Reading text
The Problem: When OMF Data Submission and PI System Management Break
A PI System user was stress-testing their OMF endpoint by backfilling a PI point with a year's worth of second-interval data—an operation generating over 31 million data points. After successfully importing the data, the user attempted to analyze this trend via PI System Explorer by running queries over various time ranges. Suddenly, the system became unresponsive; after forcefully terminating the hung process, things went from bad to worse:
- Dynamic Type Deletion and Data Ingestion via OMF Endpoint Stopped Working:
- Deleting OMF containers/types failed with cryptic error codes (e.g., 4003, -3012).
- Submitting new OMF data resulted in errors (e.g., error code 6001).
- Manual Deletion via PI System Explorer Didn't Help: Deleting problematic points directly did not resolve type deletion issues.
- Rebooting the PI Application Server Had No Effect: The underlying problem persisted.

Description of the task
Can you extend the write-up on the failed OMF endpoint and PI System, starting right after its last line?

Supplied information
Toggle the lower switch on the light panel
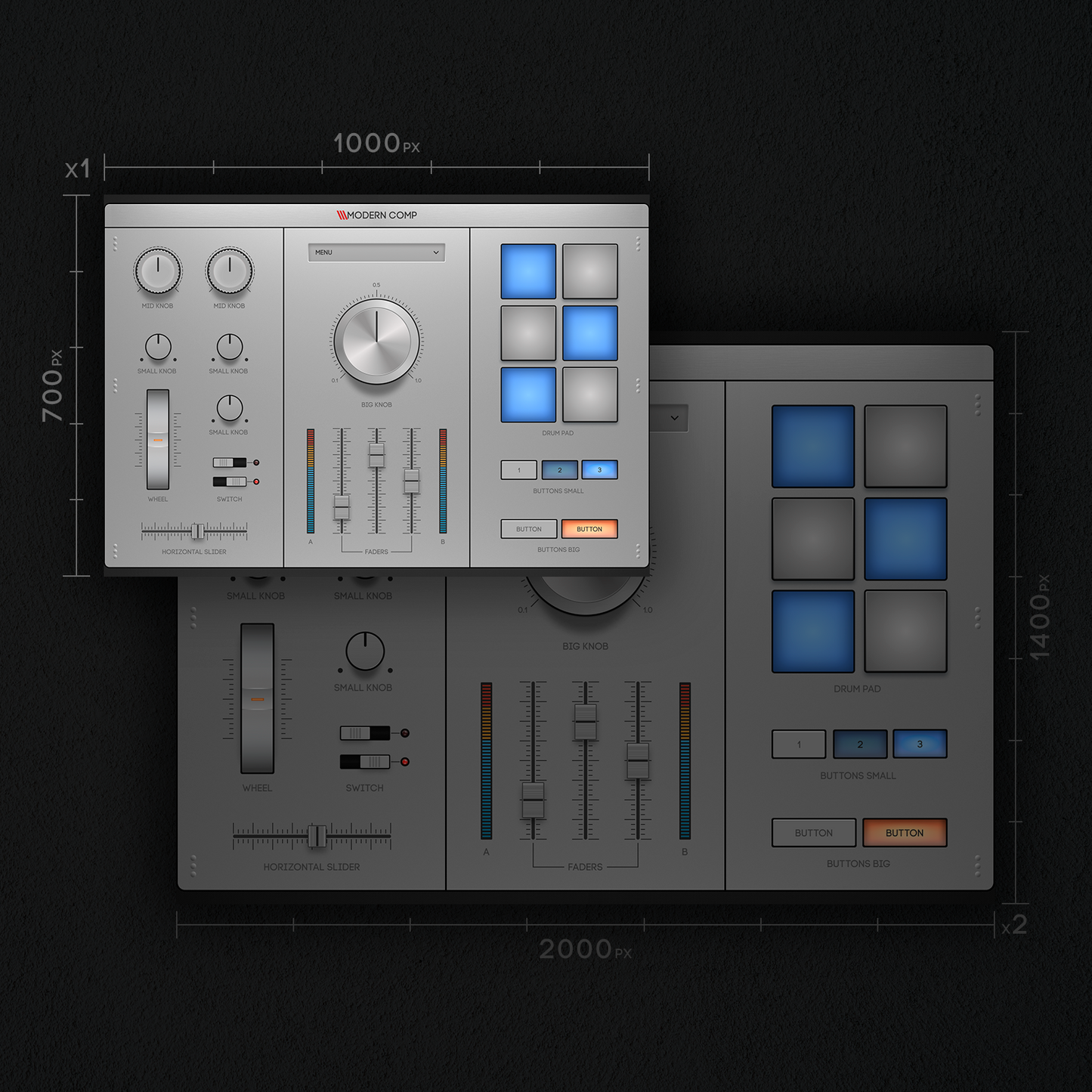This screenshot has height=1092, width=1092. tap(230, 481)
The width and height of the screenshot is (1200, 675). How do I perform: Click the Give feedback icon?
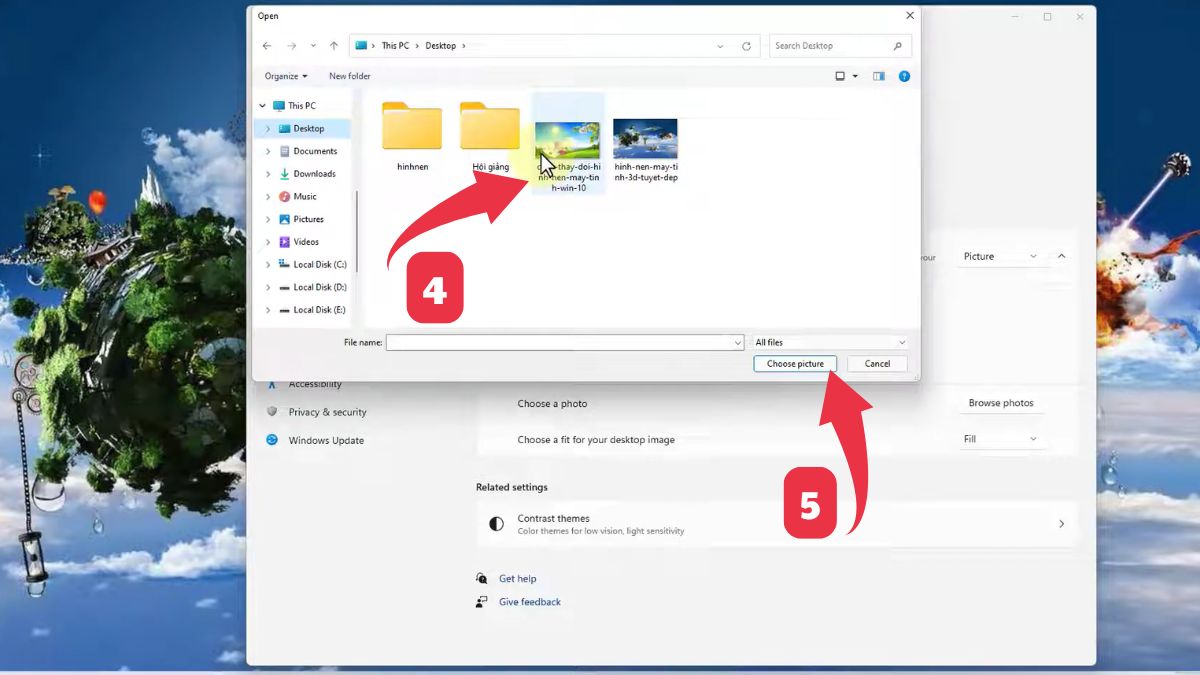pyautogui.click(x=481, y=601)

Result
Diagnosis: Hidden Point Database Corruption
Upon eventually rebooting the main PI System server, the following fatal error appeared:
Fatal error in PI subsystem piarchss: Archive Point Count: 953, Point Database count: 952, status: [-11162] Archive and Base Point Count Mismatch - Contact Technical Support
The mismatch in point counts between the archive and point database prevented the system from booting—clearly indicating deeper corruption or inconsistency.
Why Can This Happen?
Backfilling large volumes of high-frequency data, especially while simultaneously querying and managing PI Points (e.g., renaming, trend analyses, or mass deletions via OMF/Explorer), can temporarily overwhelm PI subsystems responsible for metadata management and archival. In rare cases, as experienced here, the point database and archive's internal counters can become desynchronized, leading to unmanageable system states.
The Solution: pibasess -snapfix to the Rescue
Standard troubleshooting steps—restarting services, rebooting servers, inspecting Windows Event logs—did not surface or resolve the underlying problem. Only upon reboot did the system reveal the root cause: the point count mismatch.
To fix:
-
Run the Snapfix Utility on the affected PI server:
pibasess -snapfixThis utility reconciles the point count between the point database and the archive, clearing the corrupt state.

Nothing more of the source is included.